··· 原文

絶交。

 

誰しも、人やコミュニティと完全に決別せねばならなくなるときがある。その相手は恋人かもしれないし、肉親や友達かもしれない。学校や会社、宗教などの環境が問題になることもあるだろう。関係を持ち続けているとどうしてもお互いのためにならない。そんなときは、思いきって絶交するしかない。

 

絶交は、けして生半可なものであってはならない。文字通り「交わりを絶つ」のだから、嫌われたらどうしようなどという態度を見せてはいけない。

 

かつて、宮沢りえと貴乃花は交際して婚約までしていたのだが、婚約会見からわずか2ヶ月で婚約破棄した。それを明らかにした記者会見で、理由を問われた貴乃花はこう述べたという。

 

「愛情がなくなりました」

······
··· 与えられた情報

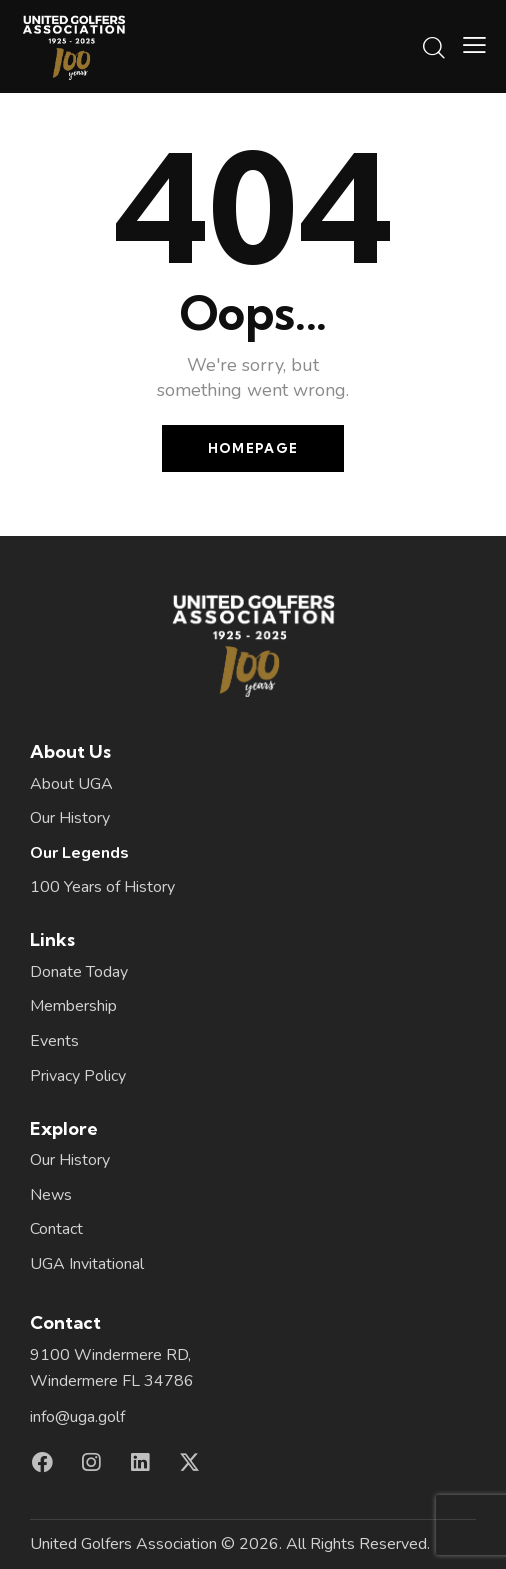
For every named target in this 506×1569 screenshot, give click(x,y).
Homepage (253, 448)
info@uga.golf (77, 1417)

······

* _課題_:
(a) 原文では、宮沢りえと貴乃花は婚約会見からどれくらいで婚約を破棄したとされているか。
(b) 原文のうち、「誰しも、人やコミュニティと完」で始まり「いう態度を見せてはいけない。」で終わる部分を、一字も変えずに書き写せ。
原文だけを根拠にすること。

* _解答_:
(a) わずか2ヶ月で破棄した。

(b)
誰しも、人やコミュニティと完全に決別せねばならなくなるときがある。その相手は恋人かもしれないし、肉親や友達かもしれない。学校や会社、宗教などの環境が問題になることもあるだろう。関係を持ち続けているとどうしてもお互いのためにならない。そんなときは、思いきって絶交するしかない。

 

絶交は、けして生半可なものであってはならない。文字通り「交わりを絶つ」のだから、嫌われたらどうしようなどという態度を見せてはいけない。